Brief: If a line holds an image, leave the image out; write out everything else in the records exactly.

Provided records:
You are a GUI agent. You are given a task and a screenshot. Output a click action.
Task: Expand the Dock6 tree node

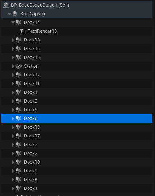click(x=13, y=119)
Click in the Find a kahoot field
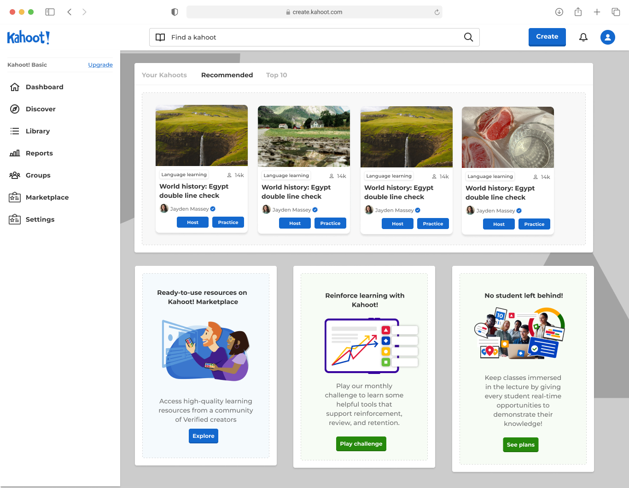The image size is (629, 488). click(315, 37)
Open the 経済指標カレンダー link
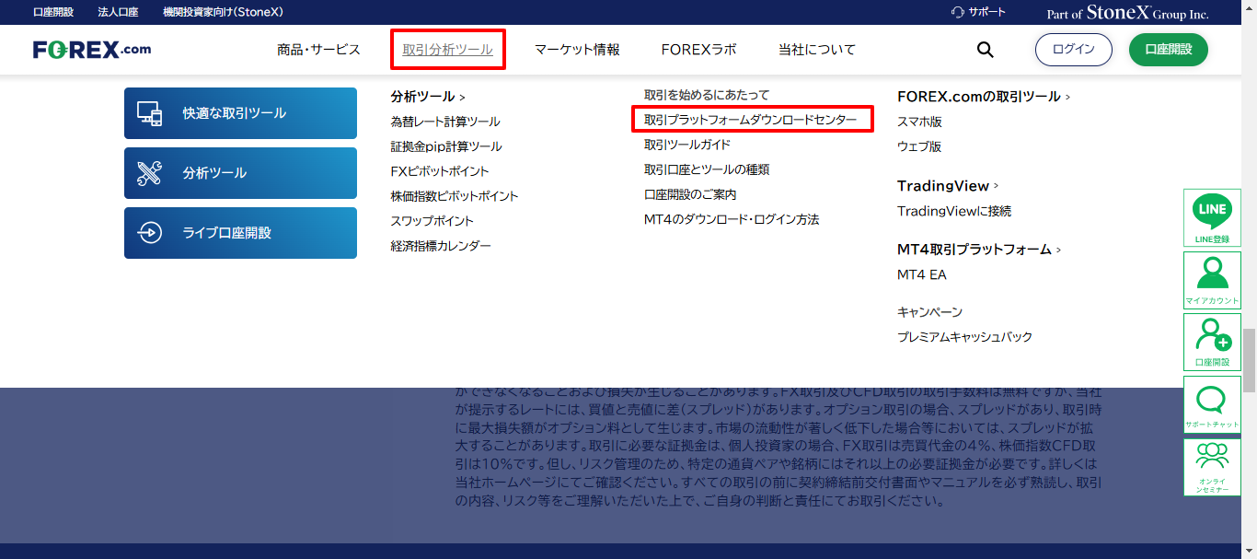This screenshot has width=1257, height=559. point(441,246)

Exercise answer:
You are a GUI agent. You are given a task and a screenshot. Output a click action.
Task: Expand the Dock6 tree node

click(x=13, y=119)
Click in the Find a kahoot field
The image size is (629, 488). click(315, 37)
Open the 経済指標カレンダー link
This screenshot has width=1257, height=559. point(441,246)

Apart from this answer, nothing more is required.